Among the entries below, one line contains "This screenshot has height=639, width=1309." and another contains "Task: Switch to the Download tab". Transcribe those two lines and every line between them, exactly.

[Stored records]
⟨

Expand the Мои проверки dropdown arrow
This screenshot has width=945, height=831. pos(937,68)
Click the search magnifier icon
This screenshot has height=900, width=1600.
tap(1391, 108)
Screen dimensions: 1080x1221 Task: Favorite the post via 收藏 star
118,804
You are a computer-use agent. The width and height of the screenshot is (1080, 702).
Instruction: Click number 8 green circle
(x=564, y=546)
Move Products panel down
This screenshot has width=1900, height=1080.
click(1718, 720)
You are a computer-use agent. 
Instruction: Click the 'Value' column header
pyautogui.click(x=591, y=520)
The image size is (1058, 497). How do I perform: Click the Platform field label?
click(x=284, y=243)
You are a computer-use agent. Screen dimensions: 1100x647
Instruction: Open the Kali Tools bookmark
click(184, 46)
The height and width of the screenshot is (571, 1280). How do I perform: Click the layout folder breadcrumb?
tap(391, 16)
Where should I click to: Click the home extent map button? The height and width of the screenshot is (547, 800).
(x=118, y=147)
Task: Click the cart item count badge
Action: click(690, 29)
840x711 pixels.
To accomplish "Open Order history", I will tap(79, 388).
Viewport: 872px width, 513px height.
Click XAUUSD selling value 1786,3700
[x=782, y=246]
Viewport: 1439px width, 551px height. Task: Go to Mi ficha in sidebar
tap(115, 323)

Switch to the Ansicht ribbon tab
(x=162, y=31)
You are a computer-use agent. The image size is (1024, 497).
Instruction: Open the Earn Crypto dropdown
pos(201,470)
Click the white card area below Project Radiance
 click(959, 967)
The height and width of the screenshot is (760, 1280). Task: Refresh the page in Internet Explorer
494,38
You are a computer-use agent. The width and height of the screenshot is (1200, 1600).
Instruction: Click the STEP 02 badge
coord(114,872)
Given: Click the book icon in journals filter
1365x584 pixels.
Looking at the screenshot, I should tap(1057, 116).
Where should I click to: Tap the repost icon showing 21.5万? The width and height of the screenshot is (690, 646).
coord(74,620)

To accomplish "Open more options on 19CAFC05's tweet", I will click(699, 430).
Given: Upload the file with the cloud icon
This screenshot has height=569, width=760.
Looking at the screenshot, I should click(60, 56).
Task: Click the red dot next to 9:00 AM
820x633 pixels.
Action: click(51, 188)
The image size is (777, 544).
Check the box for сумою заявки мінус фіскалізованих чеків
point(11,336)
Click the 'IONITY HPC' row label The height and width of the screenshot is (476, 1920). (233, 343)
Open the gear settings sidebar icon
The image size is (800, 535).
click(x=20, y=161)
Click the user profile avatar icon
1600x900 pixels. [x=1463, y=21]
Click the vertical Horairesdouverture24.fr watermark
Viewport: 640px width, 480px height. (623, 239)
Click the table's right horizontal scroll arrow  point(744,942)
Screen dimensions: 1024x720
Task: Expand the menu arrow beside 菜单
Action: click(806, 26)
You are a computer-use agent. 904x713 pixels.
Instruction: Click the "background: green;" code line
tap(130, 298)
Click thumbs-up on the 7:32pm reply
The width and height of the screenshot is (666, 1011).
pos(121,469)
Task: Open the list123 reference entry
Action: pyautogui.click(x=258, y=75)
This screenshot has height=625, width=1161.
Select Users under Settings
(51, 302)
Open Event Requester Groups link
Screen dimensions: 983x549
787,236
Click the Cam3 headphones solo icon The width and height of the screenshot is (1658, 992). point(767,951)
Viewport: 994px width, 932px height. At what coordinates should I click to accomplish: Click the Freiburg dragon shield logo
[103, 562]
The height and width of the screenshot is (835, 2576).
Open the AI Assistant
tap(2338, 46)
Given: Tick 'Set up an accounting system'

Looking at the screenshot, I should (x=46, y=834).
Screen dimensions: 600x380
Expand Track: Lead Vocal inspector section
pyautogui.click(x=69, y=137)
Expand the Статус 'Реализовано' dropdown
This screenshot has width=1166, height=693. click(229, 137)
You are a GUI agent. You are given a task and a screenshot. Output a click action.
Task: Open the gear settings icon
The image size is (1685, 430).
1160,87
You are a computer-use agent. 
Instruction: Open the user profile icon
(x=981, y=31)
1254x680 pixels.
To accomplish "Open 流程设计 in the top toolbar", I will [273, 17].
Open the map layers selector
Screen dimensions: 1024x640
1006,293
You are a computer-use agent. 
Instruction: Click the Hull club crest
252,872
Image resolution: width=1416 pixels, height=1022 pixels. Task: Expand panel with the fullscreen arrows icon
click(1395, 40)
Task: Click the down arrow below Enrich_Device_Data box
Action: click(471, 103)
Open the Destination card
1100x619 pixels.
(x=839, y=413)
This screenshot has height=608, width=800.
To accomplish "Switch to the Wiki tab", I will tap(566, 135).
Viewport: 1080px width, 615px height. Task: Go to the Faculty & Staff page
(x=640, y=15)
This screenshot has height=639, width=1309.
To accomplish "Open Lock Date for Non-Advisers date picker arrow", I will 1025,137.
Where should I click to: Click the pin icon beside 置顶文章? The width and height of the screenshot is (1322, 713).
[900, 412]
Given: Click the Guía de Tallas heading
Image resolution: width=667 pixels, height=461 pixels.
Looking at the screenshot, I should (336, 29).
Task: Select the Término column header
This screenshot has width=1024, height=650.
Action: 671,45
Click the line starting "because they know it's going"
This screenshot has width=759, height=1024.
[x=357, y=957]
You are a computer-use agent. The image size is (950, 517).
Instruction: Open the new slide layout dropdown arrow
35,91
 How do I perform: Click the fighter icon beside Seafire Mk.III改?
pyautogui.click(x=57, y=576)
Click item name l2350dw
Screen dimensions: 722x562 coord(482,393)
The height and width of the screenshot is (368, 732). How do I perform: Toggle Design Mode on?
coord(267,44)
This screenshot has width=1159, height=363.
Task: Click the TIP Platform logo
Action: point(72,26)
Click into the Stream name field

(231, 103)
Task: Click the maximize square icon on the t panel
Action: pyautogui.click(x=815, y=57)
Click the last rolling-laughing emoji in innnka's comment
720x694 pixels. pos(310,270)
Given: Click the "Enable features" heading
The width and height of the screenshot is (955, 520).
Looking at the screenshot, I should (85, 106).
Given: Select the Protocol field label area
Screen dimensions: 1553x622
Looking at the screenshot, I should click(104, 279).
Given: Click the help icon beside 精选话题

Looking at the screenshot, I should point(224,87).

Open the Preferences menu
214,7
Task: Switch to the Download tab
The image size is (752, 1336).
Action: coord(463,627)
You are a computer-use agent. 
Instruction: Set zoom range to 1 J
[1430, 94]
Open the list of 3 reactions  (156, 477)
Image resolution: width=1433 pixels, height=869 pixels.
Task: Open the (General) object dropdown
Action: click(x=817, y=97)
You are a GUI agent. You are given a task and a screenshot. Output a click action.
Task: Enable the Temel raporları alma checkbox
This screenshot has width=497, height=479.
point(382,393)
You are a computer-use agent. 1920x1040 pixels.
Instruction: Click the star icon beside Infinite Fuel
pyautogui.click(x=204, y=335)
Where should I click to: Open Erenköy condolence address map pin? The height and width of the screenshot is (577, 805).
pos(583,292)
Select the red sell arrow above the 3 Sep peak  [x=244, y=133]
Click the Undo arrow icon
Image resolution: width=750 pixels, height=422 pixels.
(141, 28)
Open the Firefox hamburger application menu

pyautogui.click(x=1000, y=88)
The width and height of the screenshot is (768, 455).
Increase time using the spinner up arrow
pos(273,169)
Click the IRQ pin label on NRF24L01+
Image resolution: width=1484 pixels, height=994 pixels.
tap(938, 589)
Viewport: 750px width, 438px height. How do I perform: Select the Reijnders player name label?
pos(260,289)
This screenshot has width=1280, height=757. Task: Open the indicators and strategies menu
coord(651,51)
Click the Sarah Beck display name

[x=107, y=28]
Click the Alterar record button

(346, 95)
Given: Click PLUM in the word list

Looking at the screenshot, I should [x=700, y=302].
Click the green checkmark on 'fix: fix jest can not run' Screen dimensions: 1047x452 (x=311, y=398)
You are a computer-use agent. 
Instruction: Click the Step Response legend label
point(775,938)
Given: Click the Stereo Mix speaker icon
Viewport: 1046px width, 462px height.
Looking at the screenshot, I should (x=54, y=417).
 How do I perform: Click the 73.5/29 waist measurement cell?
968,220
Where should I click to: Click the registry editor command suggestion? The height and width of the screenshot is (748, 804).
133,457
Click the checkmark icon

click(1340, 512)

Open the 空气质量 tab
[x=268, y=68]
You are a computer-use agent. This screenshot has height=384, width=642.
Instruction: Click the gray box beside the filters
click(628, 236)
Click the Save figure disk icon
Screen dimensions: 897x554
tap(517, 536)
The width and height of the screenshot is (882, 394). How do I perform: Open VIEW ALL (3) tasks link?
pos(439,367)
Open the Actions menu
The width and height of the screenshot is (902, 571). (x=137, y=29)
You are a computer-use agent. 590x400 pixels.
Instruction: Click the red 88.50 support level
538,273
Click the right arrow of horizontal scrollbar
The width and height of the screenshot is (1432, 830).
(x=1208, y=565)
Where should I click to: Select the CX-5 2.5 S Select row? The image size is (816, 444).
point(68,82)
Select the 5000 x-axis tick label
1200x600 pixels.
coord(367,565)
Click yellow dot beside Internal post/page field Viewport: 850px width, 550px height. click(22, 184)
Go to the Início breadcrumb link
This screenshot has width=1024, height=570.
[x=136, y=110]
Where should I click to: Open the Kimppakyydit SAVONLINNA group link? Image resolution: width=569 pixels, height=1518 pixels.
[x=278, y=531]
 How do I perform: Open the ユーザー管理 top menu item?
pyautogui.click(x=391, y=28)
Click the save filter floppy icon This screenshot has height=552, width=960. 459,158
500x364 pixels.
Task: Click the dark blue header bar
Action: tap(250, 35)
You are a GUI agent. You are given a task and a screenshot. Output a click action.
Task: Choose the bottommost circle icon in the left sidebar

⟩

== EXERCISE SOLUTION ==
This screenshot has height=639, width=1309.
To accomplish "Open Lock Date for Non-Advisers date picker arrow", I will 1025,137.
Where should I click to: Click the pin icon beside 置顶文章? The width and height of the screenshot is (1322, 713).
[900, 412]
Given: Click the Guía de Tallas heading
Image resolution: width=667 pixels, height=461 pixels.
Looking at the screenshot, I should (336, 29).
Task: Select the Término column header
This screenshot has width=1024, height=650.
Action: 671,45
Click the line starting "because they know it's going"
This screenshot has width=759, height=1024.
[x=357, y=957]
You are a computer-use agent. The image size is (950, 517).
Instruction: Open the new slide layout dropdown arrow
35,91
 How do I perform: Click the fighter icon beside Seafire Mk.III改?
pyautogui.click(x=57, y=576)
Click item name l2350dw
Screen dimensions: 722x562 coord(482,393)
The height and width of the screenshot is (368, 732). How do I perform: Toggle Design Mode on?
coord(267,44)
This screenshot has width=1159, height=363.
Task: Click the TIP Platform logo
Action: point(72,26)
Click into the Stream name field

(231, 103)
Task: Click the maximize square icon on the t panel
Action: pyautogui.click(x=815, y=57)
Click the last rolling-laughing emoji in innnka's comment
720x694 pixels. pos(310,270)
Given: Click the "Enable features" heading
The width and height of the screenshot is (955, 520).
Looking at the screenshot, I should (85, 106).
Given: Select the Protocol field label area
Screen dimensions: 1553x622
Looking at the screenshot, I should click(104, 279).
Given: Click the help icon beside 精选话题

Looking at the screenshot, I should point(224,87).

Open the Preferences menu
214,7
Task: Switch to the Download tab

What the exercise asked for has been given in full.